MongoDB Replication (Replica Sets)
MongoDB's replication feature allows us to create multiple copies of data to improve availability and reliability. A replica set is a group of MongoDB servers that includes a primary server and multiple secondary servers. The primary server handles all write operations, while the secondary servers replicate data from the primary server.
Basic Concepts
Replica Set Structure
A replica set typically consists of three types of servers:
- Primary: Handles all write operations and syncs data to secondary servers.
- Secondary: Replicates data from the primary server and handles read operations.
- Arbiter: Does not store data but only participates in the election of a new primary server.
Data Synchronization
When the primary server receives a write operation, it records the operation in the operation log (Oplog). Secondary servers periodically replicate the operation log from the primary server and execute these operations, thereby achieving data synchronization.
Failover
When the primary server fails, the replica set automatically performs a failover to elect a new primary server. The election process involves arbiters to ensure the validity of the election result.
Configuring a Replica Set
Initializing a Replica Set
// Connect to the primary server
mongo --host primary.example.com
// Initialize the replica set
rs.initiate({
_id: "myReplicaSet",
members: [
{ _id: 0, host: "primary.example.com:27017" },
{ _id: 1, host: "secondary1.example.com:27017" },
{ _id: 2, host: "secondary2.example.com:27017" }
]
})Adding Secondary Servers
// Add a secondary server
rs.add("secondary3.example.com:27017")
// Add an arbiter
rs.addArb("arbiter.example.com:27017")Checking Replica Set Status
// Check the status of the replica set
rs.status()Using a Replica Set
Connecting to a Replica Set
// Connect to the replica set
mongo --host myReplicaSet/primary.example.com,secondary1.example.com,secondary2.example.comRead Operations
By default, all read operations are handled by the primary server. We can specify the read preference using the readPreference option.
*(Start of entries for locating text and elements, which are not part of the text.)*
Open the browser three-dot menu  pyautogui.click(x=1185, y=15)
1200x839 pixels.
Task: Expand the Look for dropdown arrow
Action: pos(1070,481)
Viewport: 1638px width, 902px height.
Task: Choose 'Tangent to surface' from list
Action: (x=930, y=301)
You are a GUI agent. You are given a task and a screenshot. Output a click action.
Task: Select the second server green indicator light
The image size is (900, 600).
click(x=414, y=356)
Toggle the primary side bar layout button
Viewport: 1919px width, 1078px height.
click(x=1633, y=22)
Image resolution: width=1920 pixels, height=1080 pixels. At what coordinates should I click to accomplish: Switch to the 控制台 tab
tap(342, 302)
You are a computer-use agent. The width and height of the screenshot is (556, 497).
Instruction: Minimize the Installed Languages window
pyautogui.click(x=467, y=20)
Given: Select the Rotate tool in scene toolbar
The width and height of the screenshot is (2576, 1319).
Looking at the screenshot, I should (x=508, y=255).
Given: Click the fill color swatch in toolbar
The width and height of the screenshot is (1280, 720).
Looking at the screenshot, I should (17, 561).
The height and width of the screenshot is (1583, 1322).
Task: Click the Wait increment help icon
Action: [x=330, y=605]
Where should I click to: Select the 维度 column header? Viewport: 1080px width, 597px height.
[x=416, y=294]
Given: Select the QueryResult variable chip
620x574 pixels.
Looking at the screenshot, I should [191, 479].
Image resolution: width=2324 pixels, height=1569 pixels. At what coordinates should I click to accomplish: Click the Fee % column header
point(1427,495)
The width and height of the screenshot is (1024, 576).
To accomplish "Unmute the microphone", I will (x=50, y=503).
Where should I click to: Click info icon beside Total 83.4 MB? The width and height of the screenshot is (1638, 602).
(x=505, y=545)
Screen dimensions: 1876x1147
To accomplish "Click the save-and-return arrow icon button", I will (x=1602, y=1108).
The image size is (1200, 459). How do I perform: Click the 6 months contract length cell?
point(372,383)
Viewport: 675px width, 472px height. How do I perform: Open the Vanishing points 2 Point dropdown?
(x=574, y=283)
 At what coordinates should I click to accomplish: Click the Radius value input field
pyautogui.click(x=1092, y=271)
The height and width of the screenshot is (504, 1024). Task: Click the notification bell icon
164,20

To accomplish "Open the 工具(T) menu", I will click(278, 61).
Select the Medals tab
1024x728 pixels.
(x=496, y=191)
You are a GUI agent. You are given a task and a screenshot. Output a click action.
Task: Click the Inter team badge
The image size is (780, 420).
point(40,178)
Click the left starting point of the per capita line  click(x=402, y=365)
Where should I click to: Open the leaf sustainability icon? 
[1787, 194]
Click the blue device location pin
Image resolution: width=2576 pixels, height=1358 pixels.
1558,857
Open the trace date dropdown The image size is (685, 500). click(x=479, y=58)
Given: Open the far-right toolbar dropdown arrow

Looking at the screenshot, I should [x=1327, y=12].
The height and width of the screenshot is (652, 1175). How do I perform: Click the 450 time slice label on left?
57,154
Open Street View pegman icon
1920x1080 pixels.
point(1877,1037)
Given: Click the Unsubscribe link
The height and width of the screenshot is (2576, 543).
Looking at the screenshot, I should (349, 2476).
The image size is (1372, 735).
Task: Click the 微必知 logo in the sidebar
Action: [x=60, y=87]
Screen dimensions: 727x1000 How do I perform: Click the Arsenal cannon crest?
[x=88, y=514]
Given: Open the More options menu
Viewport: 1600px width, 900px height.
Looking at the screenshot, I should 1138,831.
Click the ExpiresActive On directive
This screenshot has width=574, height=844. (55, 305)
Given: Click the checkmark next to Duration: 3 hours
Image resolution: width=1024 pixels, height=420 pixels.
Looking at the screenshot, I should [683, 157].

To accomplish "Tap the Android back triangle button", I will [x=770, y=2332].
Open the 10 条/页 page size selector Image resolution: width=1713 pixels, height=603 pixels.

// Read from the primary server (default)
db.collection.find().readPref("primary")
// Read from primary or secondary servers
db.collection.find().readPref("primaryPreferred")
// Read from secondary servers
db.collection.find().readPref("secondary")
// Read from secondary servers, or primary if no secondary is available
db.collection.find().readPref("secondaryPreferred")
// Read from the nearest server
db.collection.find().readPref("nearest")Write Operations
All write operations are handled by the primary server. When the primary server processes a write operation, it records the operation in the operation log and syncs it to the secondary servers.
Disaster Recovery
Manual Failover
// Perform a manual failover
rs.stepDown(300)Recovering the Primary Server
When the original primary server recovers, it will join the replica set as a secondary server.
Performance Considerations
- Network Latency: The performance of a replica set depends on network latency. If network latency is high, data synchronization and failover times will be longer.
- Server Resources: The performance of a replica set depends on the resources of the servers. We should ensure that the servers have sufficient memory, CPU, and disk space.
- Oplog Size: The size of the operation log affects the performance of data synchronization. We can adjust the size of the operation log using the
oplogSizeMBoption.
Common Issues
Replication Lag
Replication lag is the time difference between the secondary servers and the primary server. If replication lag is too large, it may cause data inconsistency.
Election Failures
Election failures can cause the replica set to fail to work properly. We should ensure that there are enough arbiters and secondary servers participating in the election.
Summary
MongoDB's replication feature allows us to create multiple copies of data to improve availability and reliability. A replica set is a group of MongoDB servers that includes a primary server and multiple secondary servers. By using replica sets, we can achieve high data availability and disaster recovery. At the same time, we need to pay attention to performance factors such as network latency, server resources, and operation log size to ensure the efficient operation of the replica set.